A History In The Making
"Computer Simulation Games"
with Jim Dattilo
Sim of the Week - WWII Online
You're in the Army now, or Air Force or Navy...
Few would argue that online gameplay is the present and future of gaming. Massively Multiplayer Online Games (MMOGs), such as Everquest and Ultima Online, have captured the attention and dollars of the public with such fervor that new games and even whole new genres are rapidly being developed to take a share of the market. Sims have been in the arena for a while now with such popular MMOGs as Fighter Ace II, Aces High, Air Warrior, and WarBirds. While massively multiplayer sims have generally stuck to combat flight, WWII Online, from Cornered Rat Software, is gearing up as the next evolution - a grand scale war with sea, air, and land combat set on a persistent and dynamic virtual battlefield. Not too ambitious, huh?

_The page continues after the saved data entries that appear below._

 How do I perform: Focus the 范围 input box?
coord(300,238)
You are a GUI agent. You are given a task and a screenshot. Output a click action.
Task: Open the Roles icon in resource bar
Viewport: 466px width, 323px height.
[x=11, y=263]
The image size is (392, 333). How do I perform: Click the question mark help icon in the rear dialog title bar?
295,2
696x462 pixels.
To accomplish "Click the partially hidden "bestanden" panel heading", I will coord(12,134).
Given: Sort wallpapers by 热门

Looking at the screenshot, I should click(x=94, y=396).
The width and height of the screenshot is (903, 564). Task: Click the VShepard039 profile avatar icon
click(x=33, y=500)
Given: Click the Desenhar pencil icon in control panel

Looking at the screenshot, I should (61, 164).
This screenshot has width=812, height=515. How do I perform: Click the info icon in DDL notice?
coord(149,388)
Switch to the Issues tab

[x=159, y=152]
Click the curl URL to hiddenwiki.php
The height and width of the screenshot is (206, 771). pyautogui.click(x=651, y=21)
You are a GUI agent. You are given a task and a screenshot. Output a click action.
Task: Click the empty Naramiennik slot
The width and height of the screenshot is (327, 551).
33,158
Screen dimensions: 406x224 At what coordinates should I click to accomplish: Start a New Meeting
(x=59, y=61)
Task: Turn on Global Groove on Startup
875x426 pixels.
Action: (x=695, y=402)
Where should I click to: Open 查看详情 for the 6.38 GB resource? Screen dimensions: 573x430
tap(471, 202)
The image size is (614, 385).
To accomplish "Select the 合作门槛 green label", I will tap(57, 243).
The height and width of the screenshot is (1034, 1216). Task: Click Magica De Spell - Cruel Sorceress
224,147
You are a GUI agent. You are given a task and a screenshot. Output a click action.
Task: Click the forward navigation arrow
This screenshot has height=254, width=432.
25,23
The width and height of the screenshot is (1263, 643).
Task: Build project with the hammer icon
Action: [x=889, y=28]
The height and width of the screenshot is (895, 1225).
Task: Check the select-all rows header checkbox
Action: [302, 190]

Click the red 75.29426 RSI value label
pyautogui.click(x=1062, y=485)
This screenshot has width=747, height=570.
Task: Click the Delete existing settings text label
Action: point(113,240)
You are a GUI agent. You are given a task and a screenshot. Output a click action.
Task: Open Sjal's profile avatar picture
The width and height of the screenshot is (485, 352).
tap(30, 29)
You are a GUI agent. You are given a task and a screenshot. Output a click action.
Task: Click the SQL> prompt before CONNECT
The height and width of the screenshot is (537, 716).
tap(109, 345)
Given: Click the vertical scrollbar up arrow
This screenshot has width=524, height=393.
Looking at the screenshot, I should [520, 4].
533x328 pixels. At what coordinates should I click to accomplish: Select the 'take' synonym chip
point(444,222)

What is an MMOG and why should I care?
MMOGs are not traditional multiplayer games in which you log onto a server or connect through IP (e.g. Combat Flight Sim 2 or Steel Beasts); instead, the game itself exists in real-time and continues even when players log out. At any time, missions and battles are being conducted which affect the overall status of the game. Logging back in, a player may find that a decisive battle has occurred or that a few of his squadmates took over a supply train. The War will be dynamic and ever-changing, based on the activities of the players inside. Also, there is a chance to build your character up and save it to continue with later.
So what is WWII Online?
WWII Online (WWIIO) is an impressive and somewhat ambitious sim that is set in, you guessed it, World War II. WWIIO allows players to enter into air combat, naval warfare, or as infantry or marine, and gain rank to command larger forces and affect the outcome of the War. Simmers develop personas, in-game representations, that can join one of the countries of the Axis or Allies, in any of the divisions of the Armed Forces. Players can even choose multiple personas to try their luck in the German infantry or in turn to flight as an American pilot. A very sophisticated ranking system allows advancement through defined missions, or from missions assigned by higher-ranking players. As would-be Pattons and Rommels advance, more strategic information, authority, and responsibility are given. More choices for resource management, more forces to command, and a higher level of access to sensitive information also follow with higher rank. There will also be a scoring system, and streaks, so players can compare kills, hit percentage, and other stats, which are reset upon death.
WWIIO will be played across a number of countries, giving the chance to fly (or drive) across Europe, for example, with no loading zones. There are 10 theaters when WWIIO goes live (the low European countries and Germany), with more being slated for addition in the future (such as Africa and Russia). The War will start in 1940 and commence with the first major events, though the course of WWII will be based on player activity.
Will it Work?
There already seems to be a major buzz and fan support for WWIIO, two very needed elements for a sim's success. There are a few key issues that WWIIO will need to deal with and overcome to be a true success:
1. Competition: As previously stated, the air combat area of MMOGs is currently very competitive. However, what seems to separate WWIIO is that it is largely dynamic and that it adds land and naval combat for those days when you don't feel like dogfighting.
2. Development Cost: A lengthy R&D, betas and testing, very delicate programming, and huge server/bandwidth bills makes for a very expensive sim. In WWIIO's favor is the pricing plan - it will cost a flat amount for the software (estimated $30-$50) and a monthly charge for the service (estimated $10-20). With even a low number of subscribers, Cornered Rat can recover their costs and profit from the residual income off the service charge.
3. Sims sales: Lately, the massively multiplayer realm has been owned by games like Everquest and Ultima Online which each boast 200,000+ accounts. With the advent of even more MMOGs including one based on Star Wars and one on Star Trek, will a massively multiplayer online sim be able to draw its own player base?
4. Company involvement: To host a virtual war on the scale of World War II Online, involvement by company or volunteer staff in the form of online guides is a requirement. Even the word from the developer is that guides will be needed often to help simmers, deal with problems (and problem players), and help steer some of the major events. Realistically, this takes lots of resources and consistent effort, which has been a problem for other MMOGs.
WWII Online is currently in a closed beta and the fan support is already incredible. WWIIO may be blessed even more by timing - the second World War continues to be a popular area of interest and little other major sims are coming out that combine everything it has to offer. In fact, the success of this sim could bring a lot of attention back to the genre.